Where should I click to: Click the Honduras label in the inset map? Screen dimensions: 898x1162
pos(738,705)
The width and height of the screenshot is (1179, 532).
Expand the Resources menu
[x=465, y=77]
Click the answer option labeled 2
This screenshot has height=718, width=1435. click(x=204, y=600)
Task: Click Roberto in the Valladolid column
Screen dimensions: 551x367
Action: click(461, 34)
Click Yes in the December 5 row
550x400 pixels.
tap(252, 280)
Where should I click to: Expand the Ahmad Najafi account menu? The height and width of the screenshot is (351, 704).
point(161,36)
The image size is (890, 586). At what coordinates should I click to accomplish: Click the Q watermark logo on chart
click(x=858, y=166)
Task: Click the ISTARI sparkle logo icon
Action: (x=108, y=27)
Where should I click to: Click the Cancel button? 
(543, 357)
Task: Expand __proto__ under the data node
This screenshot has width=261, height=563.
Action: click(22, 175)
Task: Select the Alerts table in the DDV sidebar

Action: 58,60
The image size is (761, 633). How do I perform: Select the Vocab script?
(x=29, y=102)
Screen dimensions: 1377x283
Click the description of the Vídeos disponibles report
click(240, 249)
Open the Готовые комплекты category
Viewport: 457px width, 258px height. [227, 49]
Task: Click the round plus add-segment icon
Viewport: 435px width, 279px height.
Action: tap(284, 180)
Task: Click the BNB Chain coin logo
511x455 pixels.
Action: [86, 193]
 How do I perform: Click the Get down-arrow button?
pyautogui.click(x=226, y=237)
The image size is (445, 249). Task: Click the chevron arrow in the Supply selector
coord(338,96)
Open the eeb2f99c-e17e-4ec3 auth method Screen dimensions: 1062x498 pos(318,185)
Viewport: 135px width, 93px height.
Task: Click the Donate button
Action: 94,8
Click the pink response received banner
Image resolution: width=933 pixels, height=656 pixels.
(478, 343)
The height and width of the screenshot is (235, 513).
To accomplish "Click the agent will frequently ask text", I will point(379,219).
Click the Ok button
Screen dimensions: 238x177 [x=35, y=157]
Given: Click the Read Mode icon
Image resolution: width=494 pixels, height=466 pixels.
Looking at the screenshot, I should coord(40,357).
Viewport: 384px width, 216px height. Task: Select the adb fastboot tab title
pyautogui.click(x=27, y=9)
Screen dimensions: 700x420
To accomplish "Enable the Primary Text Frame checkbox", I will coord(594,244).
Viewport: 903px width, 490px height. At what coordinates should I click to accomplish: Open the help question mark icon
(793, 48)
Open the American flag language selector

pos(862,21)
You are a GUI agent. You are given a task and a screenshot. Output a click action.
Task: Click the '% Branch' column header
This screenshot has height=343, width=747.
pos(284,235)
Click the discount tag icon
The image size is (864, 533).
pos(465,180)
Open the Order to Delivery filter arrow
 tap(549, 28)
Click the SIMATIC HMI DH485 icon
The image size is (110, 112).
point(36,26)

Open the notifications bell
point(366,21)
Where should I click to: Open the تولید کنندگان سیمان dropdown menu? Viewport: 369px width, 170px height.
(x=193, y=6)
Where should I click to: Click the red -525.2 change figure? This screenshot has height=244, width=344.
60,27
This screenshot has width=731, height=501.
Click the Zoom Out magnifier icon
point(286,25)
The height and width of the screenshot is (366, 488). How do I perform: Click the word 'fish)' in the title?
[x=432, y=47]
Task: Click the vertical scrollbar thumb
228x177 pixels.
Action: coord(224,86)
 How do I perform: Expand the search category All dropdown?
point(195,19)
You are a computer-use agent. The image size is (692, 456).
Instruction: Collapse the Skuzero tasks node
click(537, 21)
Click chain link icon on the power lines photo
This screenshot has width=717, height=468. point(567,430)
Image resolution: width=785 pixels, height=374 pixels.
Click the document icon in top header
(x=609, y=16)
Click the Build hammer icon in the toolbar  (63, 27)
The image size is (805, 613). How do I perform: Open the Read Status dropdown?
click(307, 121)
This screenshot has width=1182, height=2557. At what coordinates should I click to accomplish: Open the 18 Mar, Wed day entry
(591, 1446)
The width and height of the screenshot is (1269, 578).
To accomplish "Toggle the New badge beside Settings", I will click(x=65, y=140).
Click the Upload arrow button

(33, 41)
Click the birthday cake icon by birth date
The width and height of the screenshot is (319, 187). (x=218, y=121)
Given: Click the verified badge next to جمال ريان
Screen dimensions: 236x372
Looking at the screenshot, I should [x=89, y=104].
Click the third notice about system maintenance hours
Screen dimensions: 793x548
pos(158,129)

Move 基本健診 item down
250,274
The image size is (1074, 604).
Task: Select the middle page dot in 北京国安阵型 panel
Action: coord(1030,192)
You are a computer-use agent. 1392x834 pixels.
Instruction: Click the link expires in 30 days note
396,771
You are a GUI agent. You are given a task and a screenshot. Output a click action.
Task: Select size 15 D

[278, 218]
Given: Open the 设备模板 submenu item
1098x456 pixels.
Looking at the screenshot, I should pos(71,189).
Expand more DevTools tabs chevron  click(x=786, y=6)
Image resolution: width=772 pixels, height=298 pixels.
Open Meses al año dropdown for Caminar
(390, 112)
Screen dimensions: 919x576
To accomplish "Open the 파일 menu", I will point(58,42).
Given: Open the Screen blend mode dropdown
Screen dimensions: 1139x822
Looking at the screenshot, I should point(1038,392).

Required action: Your answer should consist of every record, restated exactly.

Response area:
Where should I click to: Click the Honduras label in the inset map? Screen dimensions: 898x1162
pos(738,705)
The width and height of the screenshot is (1179, 532).
Expand the Resources menu
[x=465, y=77]
Click the answer option labeled 2
This screenshot has height=718, width=1435. click(x=204, y=600)
Task: Click Roberto in the Valladolid column
Screen dimensions: 551x367
Action: click(461, 34)
Click Yes in the December 5 row
550x400 pixels.
tap(252, 280)
Where should I click to: Expand the Ahmad Najafi account menu? The height and width of the screenshot is (351, 704).
point(161,36)
The image size is (890, 586). At what coordinates should I click to accomplish: Click the Q watermark logo on chart
click(x=858, y=166)
Task: Click the ISTARI sparkle logo icon
Action: (x=108, y=27)
Where should I click to: Click the Cancel button? 
(543, 357)
Task: Expand __proto__ under the data node
This screenshot has width=261, height=563.
Action: click(22, 175)
Task: Select the Alerts table in the DDV sidebar

Action: 58,60
The image size is (761, 633). How do I perform: Select the Vocab script?
(x=29, y=102)
Screen dimensions: 1377x283
Click the description of the Vídeos disponibles report
click(240, 249)
Open the Готовые комплекты category
Viewport: 457px width, 258px height. [227, 49]
Task: Click the round plus add-segment icon
Viewport: 435px width, 279px height.
Action: tap(284, 180)
Task: Click the BNB Chain coin logo
511x455 pixels.
Action: [86, 193]
 How do I perform: Click the Get down-arrow button?
pyautogui.click(x=226, y=237)
The image size is (445, 249). Task: Click the chevron arrow in the Supply selector
coord(338,96)
Open the eeb2f99c-e17e-4ec3 auth method Screen dimensions: 1062x498 pos(318,185)
Viewport: 135px width, 93px height.
Task: Click the Donate button
Action: 94,8
Click the pink response received banner
Image resolution: width=933 pixels, height=656 pixels.
(478, 343)
The height and width of the screenshot is (235, 513).
To accomplish "Click the agent will frequently ask text", I will point(379,219).
Click the Ok button
Screen dimensions: 238x177 [x=35, y=157]
Given: Click the Read Mode icon
Image resolution: width=494 pixels, height=466 pixels.
Looking at the screenshot, I should coord(40,357).
Viewport: 384px width, 216px height. Task: Select the adb fastboot tab title
pyautogui.click(x=27, y=9)
Screen dimensions: 700x420
To accomplish "Enable the Primary Text Frame checkbox", I will coord(594,244).
Viewport: 903px width, 490px height. At what coordinates should I click to accomplish: Open the help question mark icon
(793, 48)
Open the American flag language selector

pos(862,21)
You are a GUI agent. You are given a task and a screenshot. Output a click action.
Task: Click the '% Branch' column header
This screenshot has height=343, width=747.
pos(284,235)
Click the discount tag icon
The image size is (864, 533).
pos(465,180)
Open the Order to Delivery filter arrow
 tap(549, 28)
Click the SIMATIC HMI DH485 icon
The image size is (110, 112).
point(36,26)

Open the notifications bell
point(366,21)
Where should I click to: Open the تولید کنندگان سیمان dropdown menu? Viewport: 369px width, 170px height.
(x=193, y=6)
Where should I click to: Click the red -525.2 change figure? This screenshot has height=244, width=344.
60,27
This screenshot has width=731, height=501.
Click the Zoom Out magnifier icon
point(286,25)
The height and width of the screenshot is (366, 488). How do I perform: Click the word 'fish)' in the title?
[x=432, y=47]
Task: Click the vertical scrollbar thumb
228x177 pixels.
Action: coord(224,86)
 How do I perform: Expand the search category All dropdown?
point(195,19)
You are a computer-use agent. The image size is (692, 456).
Instruction: Collapse the Skuzero tasks node
click(537, 21)
Click chain link icon on the power lines photo
This screenshot has width=717, height=468. point(567,430)
Image resolution: width=785 pixels, height=374 pixels.
Click the document icon in top header
(x=609, y=16)
Click the Build hammer icon in the toolbar  (63, 27)
The image size is (805, 613). How do I perform: Open the Read Status dropdown?
click(307, 121)
This screenshot has width=1182, height=2557. At what coordinates should I click to accomplish: Open the 18 Mar, Wed day entry
(591, 1446)
The width and height of the screenshot is (1269, 578).
To accomplish "Toggle the New badge beside Settings", I will click(x=65, y=140).
Click the Upload arrow button

(33, 41)
Click the birthday cake icon by birth date
The width and height of the screenshot is (319, 187). (x=218, y=121)
Given: Click the verified badge next to جمال ريان
Screen dimensions: 236x372
Looking at the screenshot, I should [x=89, y=104].
Click the third notice about system maintenance hours
Screen dimensions: 793x548
pos(158,129)

Move 基本健診 item down
250,274
The image size is (1074, 604).
Task: Select the middle page dot in 北京国安阵型 panel
Action: coord(1030,192)
You are a computer-use agent. 1392x834 pixels.
Instruction: Click the link expires in 30 days note
396,771
You are a GUI agent. You are given a task and a screenshot. Output a click action.
Task: Select size 15 D

[278, 218]
Given: Open the 设备模板 submenu item
1098x456 pixels.
Looking at the screenshot, I should pos(71,189).
Expand more DevTools tabs chevron  click(x=786, y=6)
Image resolution: width=772 pixels, height=298 pixels.
Open Meses al año dropdown for Caminar
(390, 112)
Screen dimensions: 919x576
To accomplish "Open the 파일 menu", I will point(58,42).
Given: Open the Screen blend mode dropdown
Screen dimensions: 1139x822
Looking at the screenshot, I should point(1038,392).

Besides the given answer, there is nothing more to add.